* [Source text]
--------------------
Seat selection

@Priceline - 2016


In 2016, I joined a newly created squad within the Flights team. My job, as the sole designer, was to rethink the whole experience, focusing on mobile and paid seats.

Defining problems

As a team we understood that Seat selection was an outdated experience and in need of a major refresh. To gather insights I went through analytics and read past research reports from the checkout workflow.

Main problems:

  1. Users often skipped selecting seats on Priceline to select them later on the airline’s
  2. Seats couldn’t be purchased in the workflow, but could be accessed post-booking
  3. Our business is shifting to mobile and we have no way to select seats on mobile
  4. Checkout flow is cumbersome and the entry-point into seats is hidden

Entry point - Checkout

To start off, we needed to set a clear entry point. To do this, we collaborated with the booking team and prioritized the entry point in a new checkout-flow. This joint work and collaboration continued for weeks to coordinate our release plans and find the right transition between checkout and seat selection.


Most flights had a 3-3 (three rows, aisle and three more rows) configuration some a 2-3-2 and in rarer cases we’d get large configurations. Priceline’s market is American, therefore the flights were mostly smaller, local aircrafts.

In this redesign, I prioritized pragmatism and recognition at first glance. I wanted users to look at these configurations and immediately know which seats were available, which they had selected, which were taken, how far they were from exit rows, etc.
--------------------
* [Dataset excerpt]
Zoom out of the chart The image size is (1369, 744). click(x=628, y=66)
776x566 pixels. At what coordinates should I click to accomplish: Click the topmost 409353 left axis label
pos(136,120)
--------------------
* [Written task]
In the seat selection text, what seat configuration did most flights have? Rely only on the seat selection text to respond.

* [Expected output]
Most flights had a 3-3 configuration.